About this time last year I noticed at reference 1 the evening crows, gathering for a swoop on the big tree behind the bungalow where we used to stay in Lower Furlongs.
This evening they were at it again, certainly hundreds, maybe even a thousand of them. Perhaps they have the same urge to herd in the evening as is exhibited by the young bipeds of our own species.

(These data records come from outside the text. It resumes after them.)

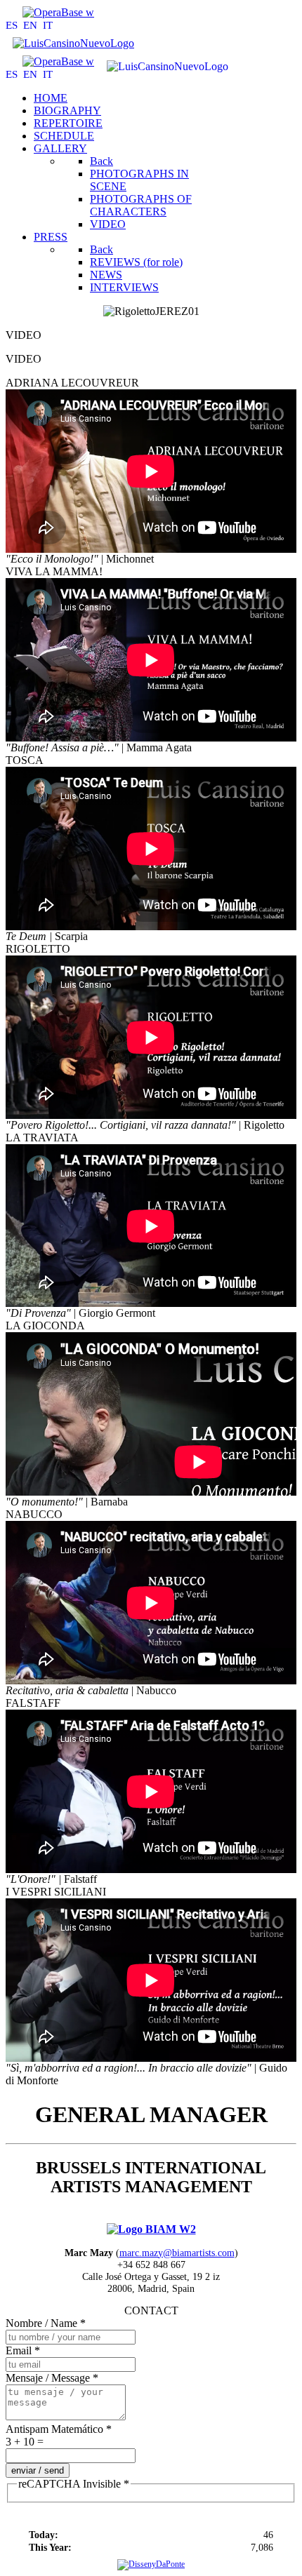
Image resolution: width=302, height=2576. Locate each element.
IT (48, 25)
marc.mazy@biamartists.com (177, 2252)
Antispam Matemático (59, 2429)
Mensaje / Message (52, 2378)
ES (13, 25)
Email (23, 2350)
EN (31, 25)
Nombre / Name (46, 2323)
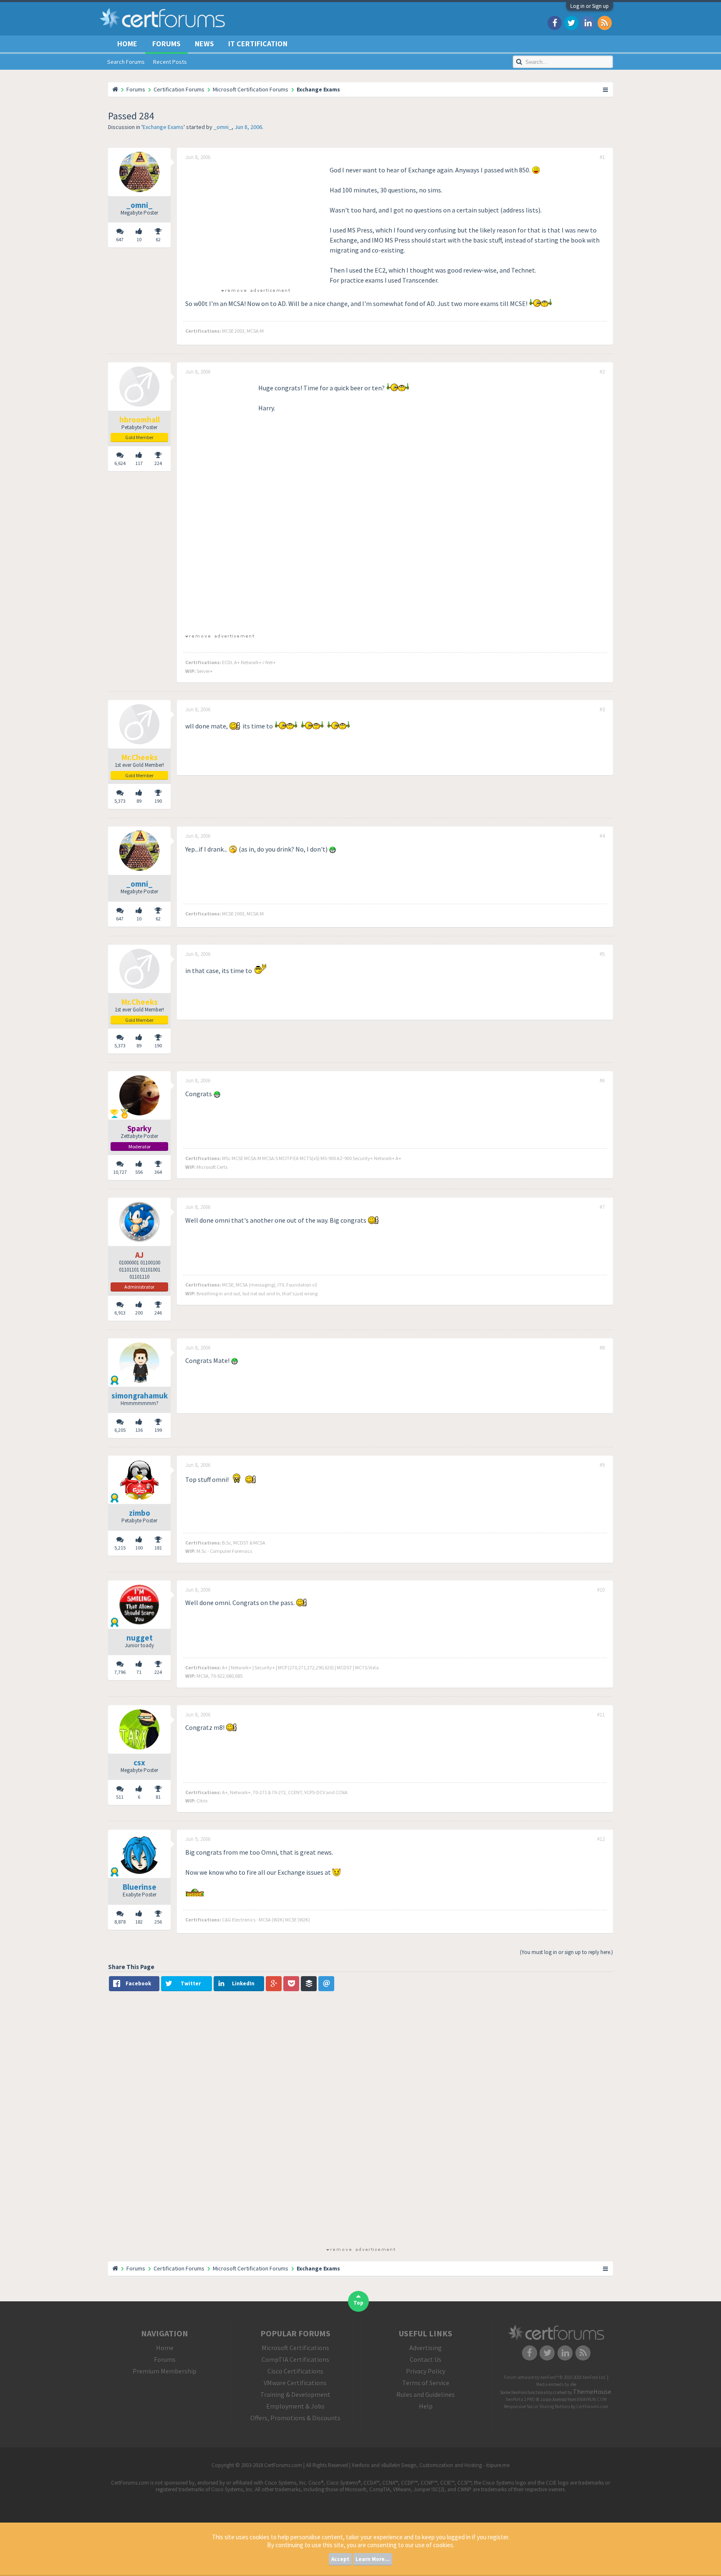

PS: plus an observation in passing, prompted by a picture of what I took to be Napoleon's tomb in Les Invalides in Paris, not so unlike those of his contemporaries Nelson and Wellington in our own St. Paul's, in today's DT. That is to say that I am glad that we do not have such a monster for one of our national heroes. An able man and a general of genius - but a man who, out of little more than his own pride and volition, caused maybe a million excess deaths. Probably a lot more, when you think that he did for at least half a million in the course of his Russian expedition and another hundred thousand in the entirely pointless 100 days. After which, I believe, Wellington took a sporting line and did not let the Tsar have him shot. From which I associate to the third volume of Rambaud's trilogy about him, in which I read that he was not at all popular at the time, in the south of France, where he came close to being lynched on his way to Elba. They were not too happy about all those excess deaths either. See reference 2 - also about a year ago.